■ What is needed:
Look through the records below for the line with "Screen dimensions: 1515x784" and the line with "You are a computer-use", then return those lines and all lines between, exactly.

##### Task material

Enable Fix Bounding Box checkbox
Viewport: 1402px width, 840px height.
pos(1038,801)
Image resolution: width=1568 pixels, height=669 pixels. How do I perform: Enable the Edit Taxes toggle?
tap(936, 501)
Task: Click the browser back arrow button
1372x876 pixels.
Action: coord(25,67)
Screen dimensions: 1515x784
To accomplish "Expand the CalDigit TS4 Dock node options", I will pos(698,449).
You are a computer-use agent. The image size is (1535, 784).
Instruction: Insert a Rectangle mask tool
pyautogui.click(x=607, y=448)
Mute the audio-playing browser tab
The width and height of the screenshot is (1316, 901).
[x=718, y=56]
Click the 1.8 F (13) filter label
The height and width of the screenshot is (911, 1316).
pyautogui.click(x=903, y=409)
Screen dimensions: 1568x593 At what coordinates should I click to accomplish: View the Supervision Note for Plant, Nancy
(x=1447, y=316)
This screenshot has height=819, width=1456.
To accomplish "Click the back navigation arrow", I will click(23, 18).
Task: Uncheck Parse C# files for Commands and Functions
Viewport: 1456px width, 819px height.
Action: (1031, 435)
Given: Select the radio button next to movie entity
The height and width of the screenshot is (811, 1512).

##########

■ Solution below:
Screen dimensions: 1515x784
To accomplish "Expand the CalDigit TS4 Dock node options", I will pos(698,449).
You are a computer-use agent. The image size is (1535, 784).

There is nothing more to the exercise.